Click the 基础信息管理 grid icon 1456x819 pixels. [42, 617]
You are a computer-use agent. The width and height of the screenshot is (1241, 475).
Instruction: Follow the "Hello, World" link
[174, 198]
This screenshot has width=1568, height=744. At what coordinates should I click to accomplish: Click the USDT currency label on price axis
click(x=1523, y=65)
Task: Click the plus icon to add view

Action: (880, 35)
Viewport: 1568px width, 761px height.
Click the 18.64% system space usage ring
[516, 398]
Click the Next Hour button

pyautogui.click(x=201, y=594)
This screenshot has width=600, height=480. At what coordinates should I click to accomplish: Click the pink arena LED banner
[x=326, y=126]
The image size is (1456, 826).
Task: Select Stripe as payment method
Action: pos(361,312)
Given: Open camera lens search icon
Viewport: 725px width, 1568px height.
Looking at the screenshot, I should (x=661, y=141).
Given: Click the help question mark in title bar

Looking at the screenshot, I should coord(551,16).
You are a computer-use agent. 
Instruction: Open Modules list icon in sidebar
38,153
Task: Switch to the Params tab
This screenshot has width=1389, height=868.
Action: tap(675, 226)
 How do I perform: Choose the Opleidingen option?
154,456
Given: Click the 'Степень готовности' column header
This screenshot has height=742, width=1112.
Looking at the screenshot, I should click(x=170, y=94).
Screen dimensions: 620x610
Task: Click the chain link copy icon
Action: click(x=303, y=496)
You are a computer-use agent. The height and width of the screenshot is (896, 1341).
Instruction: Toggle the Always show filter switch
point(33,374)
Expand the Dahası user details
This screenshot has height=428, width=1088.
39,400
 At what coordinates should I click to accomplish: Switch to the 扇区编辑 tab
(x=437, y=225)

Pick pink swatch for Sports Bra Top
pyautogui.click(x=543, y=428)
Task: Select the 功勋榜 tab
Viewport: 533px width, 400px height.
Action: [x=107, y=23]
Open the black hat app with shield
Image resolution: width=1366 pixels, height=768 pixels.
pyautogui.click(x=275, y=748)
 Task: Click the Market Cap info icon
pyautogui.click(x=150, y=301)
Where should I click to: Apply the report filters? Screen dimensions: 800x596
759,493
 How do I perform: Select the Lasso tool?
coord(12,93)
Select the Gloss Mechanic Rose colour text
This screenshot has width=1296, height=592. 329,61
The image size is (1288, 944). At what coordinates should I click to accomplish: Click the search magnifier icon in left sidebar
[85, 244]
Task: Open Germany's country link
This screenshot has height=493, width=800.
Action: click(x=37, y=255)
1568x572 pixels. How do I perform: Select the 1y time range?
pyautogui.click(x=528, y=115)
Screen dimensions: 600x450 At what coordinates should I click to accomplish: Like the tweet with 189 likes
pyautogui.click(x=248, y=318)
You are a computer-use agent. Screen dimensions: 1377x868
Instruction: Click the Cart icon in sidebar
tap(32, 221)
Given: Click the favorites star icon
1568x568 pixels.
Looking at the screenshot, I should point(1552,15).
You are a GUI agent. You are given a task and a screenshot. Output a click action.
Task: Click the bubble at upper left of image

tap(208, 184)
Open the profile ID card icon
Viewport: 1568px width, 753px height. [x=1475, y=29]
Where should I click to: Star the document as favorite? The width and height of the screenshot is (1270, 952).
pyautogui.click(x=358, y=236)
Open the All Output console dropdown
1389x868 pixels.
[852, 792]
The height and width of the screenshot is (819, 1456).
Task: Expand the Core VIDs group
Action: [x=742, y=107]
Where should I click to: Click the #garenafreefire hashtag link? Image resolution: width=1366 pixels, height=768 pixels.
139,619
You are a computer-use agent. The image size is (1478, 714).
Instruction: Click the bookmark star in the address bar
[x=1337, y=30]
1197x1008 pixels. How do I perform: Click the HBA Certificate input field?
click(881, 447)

-*-

> _GIVEN REQUEST_:
Reproduce the entries from their start through the line that contains "Action: click(x=303, y=496)", swapping "Instruction" for "Command" and leaving everything else unchanged.

> _EXERCISE SOLUTION_:
Click the 基础信息管理 grid icon 1456x819 pixels. [42, 617]
You are a computer-use agent. The width and height of the screenshot is (1241, 475).
Command: Follow the "Hello, World" link
[174, 198]
This screenshot has width=1568, height=744. At what coordinates should I click to accomplish: Click the USDT currency label on price axis
click(x=1523, y=65)
Task: Click the plus icon to add view

Action: (880, 35)
Viewport: 1568px width, 761px height.
Click the 18.64% system space usage ring
[516, 398]
Click the Next Hour button

pyautogui.click(x=201, y=594)
This screenshot has width=600, height=480. At what coordinates should I click to accomplish: Click the pink arena LED banner
[x=326, y=126]
The image size is (1456, 826).
Task: Select Stripe as payment method
Action: pos(361,312)
Given: Open camera lens search icon
Viewport: 725px width, 1568px height.
Looking at the screenshot, I should (x=661, y=141).
Given: Click the help question mark in title bar

Looking at the screenshot, I should coord(551,16).
You are a computer-use agent. 
Command: Open Modules list icon in sidebar
38,153
Task: Switch to the Params tab
This screenshot has width=1389, height=868.
Action: tap(675, 226)
 How do I perform: Choose the Opleidingen option?
154,456
Given: Click the 'Степень готовности' column header
This screenshot has height=742, width=1112.
Looking at the screenshot, I should click(x=170, y=94).
Screen dimensions: 620x610
Task: Click the chain link copy icon
Action: click(x=303, y=496)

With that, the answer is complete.